• Instructions to follow:
From the entries below, retype only the lines from the one with "The height and width of the screenshot is (790, 1440)." through the one with "Task: Open the Best Sellers tab", exactly as written.

• Excerpted records:
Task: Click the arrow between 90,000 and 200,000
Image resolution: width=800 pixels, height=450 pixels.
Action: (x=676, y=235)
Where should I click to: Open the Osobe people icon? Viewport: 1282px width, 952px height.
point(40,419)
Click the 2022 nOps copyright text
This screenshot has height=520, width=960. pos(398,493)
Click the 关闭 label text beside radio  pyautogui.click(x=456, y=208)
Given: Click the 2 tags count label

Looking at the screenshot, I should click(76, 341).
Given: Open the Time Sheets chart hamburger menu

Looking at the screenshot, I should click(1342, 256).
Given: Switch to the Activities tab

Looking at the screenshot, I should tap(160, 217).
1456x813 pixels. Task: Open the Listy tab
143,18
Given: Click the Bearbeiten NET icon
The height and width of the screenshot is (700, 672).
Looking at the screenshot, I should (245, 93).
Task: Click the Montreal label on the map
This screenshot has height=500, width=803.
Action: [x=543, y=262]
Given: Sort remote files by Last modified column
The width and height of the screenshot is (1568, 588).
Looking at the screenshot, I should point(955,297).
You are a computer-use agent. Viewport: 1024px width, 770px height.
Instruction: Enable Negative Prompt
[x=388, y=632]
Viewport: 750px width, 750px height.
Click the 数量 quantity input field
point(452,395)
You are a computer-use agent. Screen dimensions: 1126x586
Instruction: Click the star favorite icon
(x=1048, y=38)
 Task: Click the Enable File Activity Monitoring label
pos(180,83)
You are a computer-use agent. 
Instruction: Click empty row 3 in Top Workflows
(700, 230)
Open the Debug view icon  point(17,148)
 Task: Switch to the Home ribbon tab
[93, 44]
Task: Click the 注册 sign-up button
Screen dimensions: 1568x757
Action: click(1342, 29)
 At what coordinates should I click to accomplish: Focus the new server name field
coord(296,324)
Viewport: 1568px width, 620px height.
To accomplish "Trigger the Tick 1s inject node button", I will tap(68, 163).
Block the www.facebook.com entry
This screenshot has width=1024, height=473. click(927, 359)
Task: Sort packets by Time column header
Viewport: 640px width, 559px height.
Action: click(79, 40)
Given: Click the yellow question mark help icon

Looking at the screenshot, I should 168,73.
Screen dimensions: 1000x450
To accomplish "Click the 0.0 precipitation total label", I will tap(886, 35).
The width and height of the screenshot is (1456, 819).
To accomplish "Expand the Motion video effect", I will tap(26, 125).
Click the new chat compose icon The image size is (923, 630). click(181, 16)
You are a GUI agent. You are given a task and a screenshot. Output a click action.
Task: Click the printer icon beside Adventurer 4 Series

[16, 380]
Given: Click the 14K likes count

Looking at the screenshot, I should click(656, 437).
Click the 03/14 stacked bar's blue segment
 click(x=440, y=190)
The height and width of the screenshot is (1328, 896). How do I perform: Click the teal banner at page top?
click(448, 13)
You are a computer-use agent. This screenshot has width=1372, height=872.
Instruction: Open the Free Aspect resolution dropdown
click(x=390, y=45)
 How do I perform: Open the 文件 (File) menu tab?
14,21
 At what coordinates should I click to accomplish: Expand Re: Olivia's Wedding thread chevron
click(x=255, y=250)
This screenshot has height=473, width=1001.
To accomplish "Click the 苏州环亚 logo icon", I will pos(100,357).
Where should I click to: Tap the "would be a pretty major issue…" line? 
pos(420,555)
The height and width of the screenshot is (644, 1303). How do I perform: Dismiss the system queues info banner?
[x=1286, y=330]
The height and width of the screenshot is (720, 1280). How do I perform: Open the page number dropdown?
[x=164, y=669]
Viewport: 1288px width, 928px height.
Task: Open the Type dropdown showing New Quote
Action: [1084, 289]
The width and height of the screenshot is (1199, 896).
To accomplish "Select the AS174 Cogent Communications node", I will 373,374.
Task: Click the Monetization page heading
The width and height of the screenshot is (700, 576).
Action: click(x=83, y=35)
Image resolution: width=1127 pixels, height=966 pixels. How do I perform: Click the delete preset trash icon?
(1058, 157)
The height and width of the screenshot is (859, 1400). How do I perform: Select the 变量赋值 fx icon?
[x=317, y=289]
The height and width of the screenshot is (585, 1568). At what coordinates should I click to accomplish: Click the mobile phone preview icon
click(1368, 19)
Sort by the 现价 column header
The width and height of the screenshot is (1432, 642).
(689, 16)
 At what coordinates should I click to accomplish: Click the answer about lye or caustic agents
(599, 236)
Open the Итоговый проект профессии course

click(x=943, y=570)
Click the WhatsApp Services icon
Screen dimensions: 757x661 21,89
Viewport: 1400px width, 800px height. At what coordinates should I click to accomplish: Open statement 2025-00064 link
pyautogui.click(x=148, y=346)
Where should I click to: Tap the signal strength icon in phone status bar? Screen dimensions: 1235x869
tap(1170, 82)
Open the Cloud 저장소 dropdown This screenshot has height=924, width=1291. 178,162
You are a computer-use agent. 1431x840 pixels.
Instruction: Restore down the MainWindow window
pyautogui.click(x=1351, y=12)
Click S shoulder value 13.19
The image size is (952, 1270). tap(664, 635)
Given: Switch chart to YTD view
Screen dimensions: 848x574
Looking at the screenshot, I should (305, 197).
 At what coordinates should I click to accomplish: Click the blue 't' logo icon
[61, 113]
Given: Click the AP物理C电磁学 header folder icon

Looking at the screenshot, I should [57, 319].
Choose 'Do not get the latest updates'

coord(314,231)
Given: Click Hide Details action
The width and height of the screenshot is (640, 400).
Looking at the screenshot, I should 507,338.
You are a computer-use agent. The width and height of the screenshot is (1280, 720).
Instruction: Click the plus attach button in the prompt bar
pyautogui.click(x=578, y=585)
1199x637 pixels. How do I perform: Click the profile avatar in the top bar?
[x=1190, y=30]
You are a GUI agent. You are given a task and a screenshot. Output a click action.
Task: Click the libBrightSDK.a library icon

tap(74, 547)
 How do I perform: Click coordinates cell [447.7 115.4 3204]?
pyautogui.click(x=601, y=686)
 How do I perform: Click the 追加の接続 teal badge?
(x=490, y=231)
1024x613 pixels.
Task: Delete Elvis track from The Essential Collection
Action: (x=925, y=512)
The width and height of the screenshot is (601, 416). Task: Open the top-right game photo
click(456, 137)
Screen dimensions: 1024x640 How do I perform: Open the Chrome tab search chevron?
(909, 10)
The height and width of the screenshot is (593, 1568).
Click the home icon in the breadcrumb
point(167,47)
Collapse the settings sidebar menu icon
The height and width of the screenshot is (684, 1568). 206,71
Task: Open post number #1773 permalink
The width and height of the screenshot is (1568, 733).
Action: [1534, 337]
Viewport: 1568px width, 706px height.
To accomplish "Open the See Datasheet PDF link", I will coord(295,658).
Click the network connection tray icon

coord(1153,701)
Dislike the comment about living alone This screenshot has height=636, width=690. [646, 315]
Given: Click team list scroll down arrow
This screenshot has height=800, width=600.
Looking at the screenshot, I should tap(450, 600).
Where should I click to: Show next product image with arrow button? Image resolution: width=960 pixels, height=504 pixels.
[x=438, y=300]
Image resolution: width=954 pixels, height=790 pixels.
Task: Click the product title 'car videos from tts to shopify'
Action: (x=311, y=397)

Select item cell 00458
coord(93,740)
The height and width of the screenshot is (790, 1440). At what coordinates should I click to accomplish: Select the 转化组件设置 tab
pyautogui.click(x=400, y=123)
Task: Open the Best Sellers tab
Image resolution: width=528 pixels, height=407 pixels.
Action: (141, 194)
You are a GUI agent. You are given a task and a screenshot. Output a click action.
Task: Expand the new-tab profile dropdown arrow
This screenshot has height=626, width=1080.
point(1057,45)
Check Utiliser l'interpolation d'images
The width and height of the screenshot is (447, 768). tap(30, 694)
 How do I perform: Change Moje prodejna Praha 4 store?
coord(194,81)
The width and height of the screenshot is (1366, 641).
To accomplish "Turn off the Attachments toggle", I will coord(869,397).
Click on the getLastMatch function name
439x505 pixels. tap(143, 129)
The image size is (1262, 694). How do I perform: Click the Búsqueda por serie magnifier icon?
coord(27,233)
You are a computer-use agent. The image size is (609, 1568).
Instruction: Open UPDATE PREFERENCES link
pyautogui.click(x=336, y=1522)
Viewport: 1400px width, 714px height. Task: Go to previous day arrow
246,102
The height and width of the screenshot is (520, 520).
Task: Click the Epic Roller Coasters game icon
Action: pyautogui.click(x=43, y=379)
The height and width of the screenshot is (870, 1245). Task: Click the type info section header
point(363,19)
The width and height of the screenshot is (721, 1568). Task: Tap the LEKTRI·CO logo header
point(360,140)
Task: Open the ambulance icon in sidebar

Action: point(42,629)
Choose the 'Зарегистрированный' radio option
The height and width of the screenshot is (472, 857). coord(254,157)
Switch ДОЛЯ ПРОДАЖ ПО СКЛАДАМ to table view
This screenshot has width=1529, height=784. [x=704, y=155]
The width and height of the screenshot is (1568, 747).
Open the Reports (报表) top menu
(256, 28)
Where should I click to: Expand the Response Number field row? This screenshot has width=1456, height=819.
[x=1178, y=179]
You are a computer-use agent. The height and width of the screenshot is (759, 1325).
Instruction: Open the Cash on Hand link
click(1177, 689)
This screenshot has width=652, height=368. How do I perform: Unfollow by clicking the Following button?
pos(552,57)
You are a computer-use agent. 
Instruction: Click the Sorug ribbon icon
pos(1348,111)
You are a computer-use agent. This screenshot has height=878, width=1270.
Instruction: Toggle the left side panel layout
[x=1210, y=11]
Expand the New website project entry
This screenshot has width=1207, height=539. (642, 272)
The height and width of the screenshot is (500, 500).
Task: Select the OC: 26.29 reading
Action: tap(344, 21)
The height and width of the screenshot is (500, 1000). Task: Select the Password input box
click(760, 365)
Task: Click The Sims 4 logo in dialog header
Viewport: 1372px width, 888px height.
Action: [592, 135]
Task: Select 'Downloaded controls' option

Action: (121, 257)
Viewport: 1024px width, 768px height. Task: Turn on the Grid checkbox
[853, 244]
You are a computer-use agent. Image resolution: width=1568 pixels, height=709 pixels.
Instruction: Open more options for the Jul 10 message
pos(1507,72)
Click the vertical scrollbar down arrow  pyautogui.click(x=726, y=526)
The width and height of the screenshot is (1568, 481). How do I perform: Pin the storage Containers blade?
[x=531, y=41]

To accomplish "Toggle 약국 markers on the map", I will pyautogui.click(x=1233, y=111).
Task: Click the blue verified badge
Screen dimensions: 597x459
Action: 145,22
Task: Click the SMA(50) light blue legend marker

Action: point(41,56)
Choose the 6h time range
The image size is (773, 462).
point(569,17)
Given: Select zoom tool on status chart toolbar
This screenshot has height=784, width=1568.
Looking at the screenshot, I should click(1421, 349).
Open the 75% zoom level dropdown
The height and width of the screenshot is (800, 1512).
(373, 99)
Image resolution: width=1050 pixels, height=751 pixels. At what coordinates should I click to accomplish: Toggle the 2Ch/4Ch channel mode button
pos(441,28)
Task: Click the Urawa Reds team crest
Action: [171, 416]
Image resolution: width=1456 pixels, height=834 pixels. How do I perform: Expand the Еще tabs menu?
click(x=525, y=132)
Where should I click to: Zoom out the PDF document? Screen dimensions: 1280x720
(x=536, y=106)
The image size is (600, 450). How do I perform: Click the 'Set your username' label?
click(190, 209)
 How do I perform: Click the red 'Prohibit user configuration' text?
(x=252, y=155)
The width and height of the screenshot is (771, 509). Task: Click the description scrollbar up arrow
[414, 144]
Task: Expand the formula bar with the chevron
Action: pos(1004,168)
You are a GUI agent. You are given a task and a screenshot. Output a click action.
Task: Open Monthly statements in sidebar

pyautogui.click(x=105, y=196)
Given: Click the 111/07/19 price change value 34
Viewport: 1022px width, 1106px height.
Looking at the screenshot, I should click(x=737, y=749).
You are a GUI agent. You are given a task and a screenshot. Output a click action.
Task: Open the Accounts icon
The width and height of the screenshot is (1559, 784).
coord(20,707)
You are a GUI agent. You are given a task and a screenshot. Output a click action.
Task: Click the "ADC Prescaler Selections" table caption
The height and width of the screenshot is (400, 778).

• Answer to this task:
The height and width of the screenshot is (790, 1440). At what coordinates should I click to accomplish: Select the 转化组件设置 tab
pyautogui.click(x=400, y=123)
Task: Open the Best Sellers tab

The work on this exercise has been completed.